Author(s): Malcolm/Simons, Margaret Fraser
In this part memoir and part authorised biography, Malcolm Fraser talks about his time in public life. 'The great task of statesmanship is to apply past lessons to new situations, to draw correct analogies to understand and act upon present forces, to recognise the need for change.'andmdash;Malcolm Fraser Malcolm Fraser is one of the most interesting and possibly most misunderstood of Australia's Prime Ministers. In this part memoir and part authorised biography, Fraser at the age of 79 years talks about his time in public life. From the Vietnam War to the Dismissal and his years as Prime Minister, through to his concern in recent times for breaches in the Rule of Law and harsh treatment of refugees, Fraser emerges as an enduring liberal, constantly reinterpreting core values to meet the needs of changing times. Written in collaboration with journalist Margaret Simons, Malcolm Fraser's political memoirs trace the story of a shy boy who was raised to be seen and not heard, yet grew to become one of the most persistent, insistent and controversial political voices of our times. The book offers insight into Malcolm Fraser's substantial achievements. He was the first Australian politician to describe Australia's future as multicultural, and his federal government was the first to pass Aboriginal Land Rights and Freedom of Information legislation, also establishing the Human Rights Commission. After his parliamentary career, Fraser continued to be an important player in public life, playing a key role in persuading the USA Congress to impose sanctions on South Africa as part of the battle against apartheid. He was also the founding chair of CARE Australia, one of our largest aid agencies.
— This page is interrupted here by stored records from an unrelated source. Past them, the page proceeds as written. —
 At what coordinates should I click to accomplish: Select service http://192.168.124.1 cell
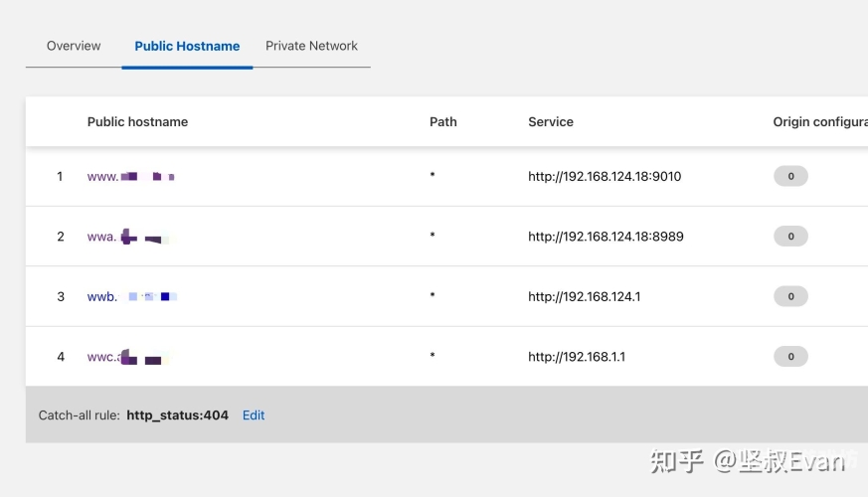coord(585,296)
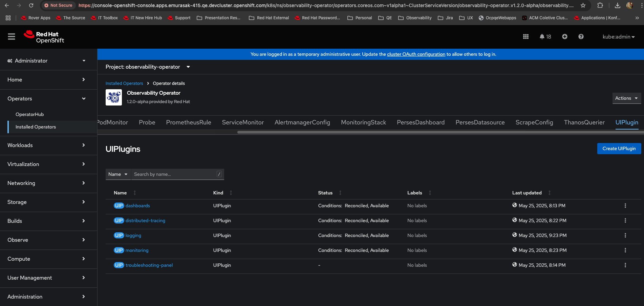The height and width of the screenshot is (306, 644).
Task: Sort table by Name column
Action: click(120, 193)
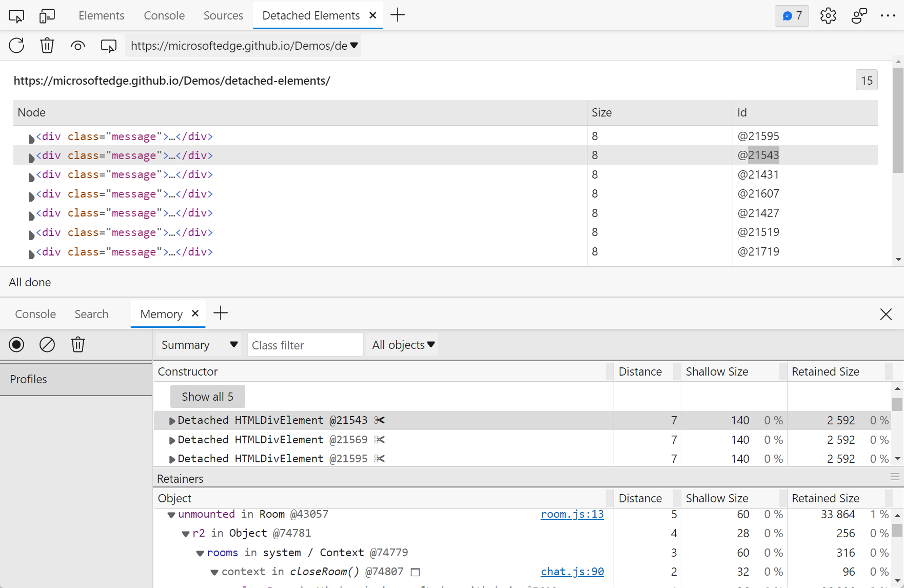This screenshot has width=904, height=588.
Task: Click the Class filter input field
Action: [305, 345]
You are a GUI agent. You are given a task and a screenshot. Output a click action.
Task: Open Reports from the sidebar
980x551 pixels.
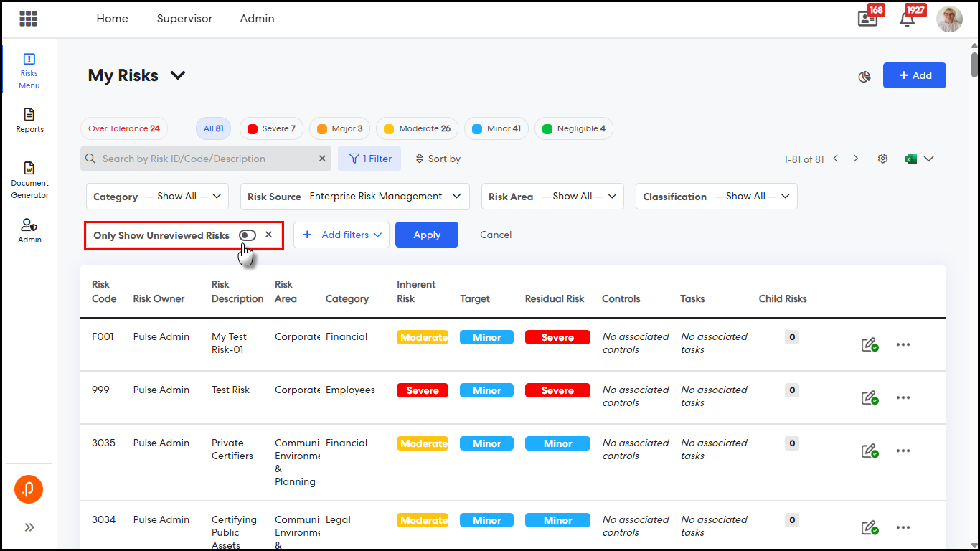[29, 121]
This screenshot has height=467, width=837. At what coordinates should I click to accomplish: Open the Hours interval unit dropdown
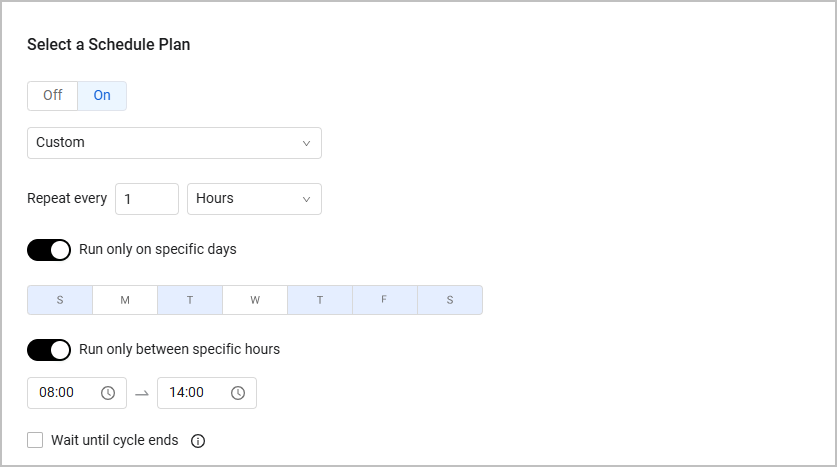point(254,199)
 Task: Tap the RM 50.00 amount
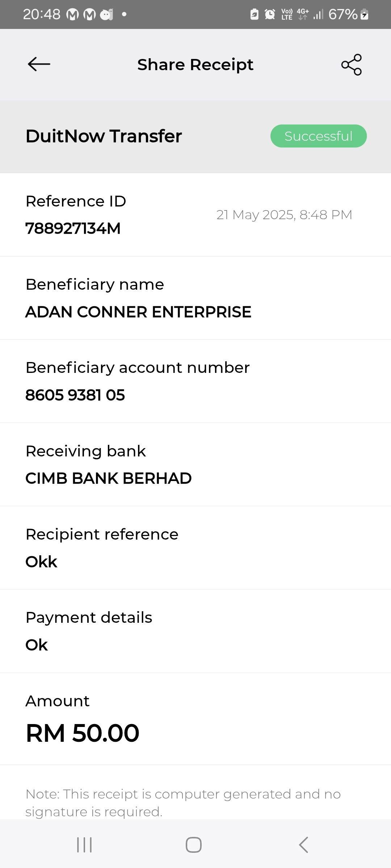83,733
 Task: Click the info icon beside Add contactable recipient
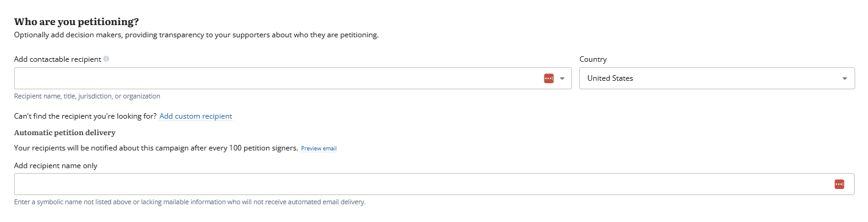[x=106, y=59]
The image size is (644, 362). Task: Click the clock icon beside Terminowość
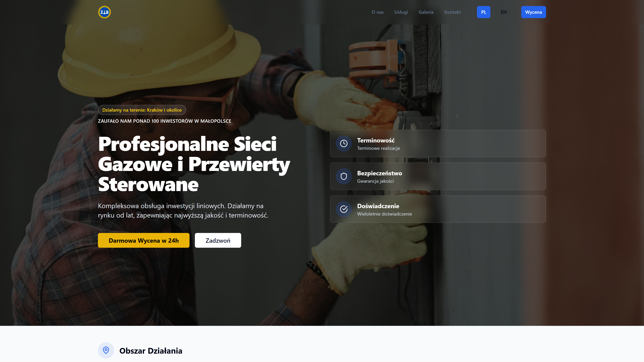point(344,143)
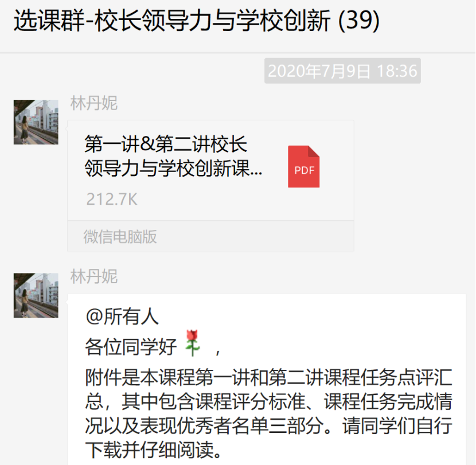Click the (39) member count in title
Viewport: 476px width, 465px height.
pos(358,21)
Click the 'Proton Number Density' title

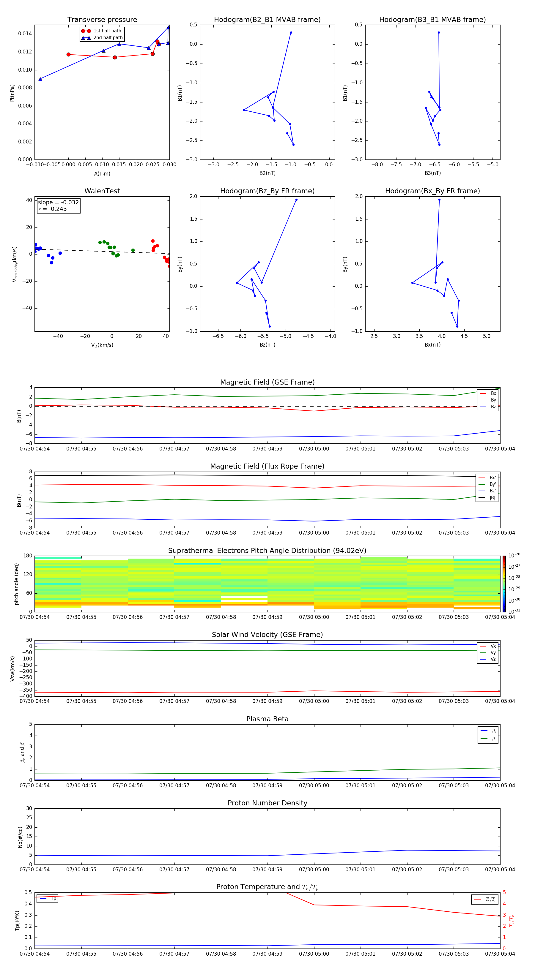pyautogui.click(x=267, y=803)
Malcolm Fraser was born in May 1930 and entered federal parliament in 1955 after graduating from Oxford University. He served first as Minister for Army and later as Minister for Defence, and Education and Science. He became Prime Minister on 11 November 1975 following the dismissal of the Whitlam Labor Government. He resigned from parliament following the March 1983 election defeat after nearly 28 years as the Member for Wannon. From 1989, Fraser played a key role in bringing an end to apartheid in South Africa as co-chairman of the Commonwealth appointed Committee of Eminent Persons. He was founding Chairman of CARE Australia from 1987 to December 2001, and also served as President of CARE International. He remained at the forefront of political and social debate. Margaret Simons is a freelance journalist and writer, and also a senior lecturer at Swinburne University of Technology. She has written numerous books and essays, including The Meeting of the Waters, about the Hindmarsh Island Bridge Affair, and The Content Makers: Understanding the Australian Media. She lives in Melbourne with her husband and two children.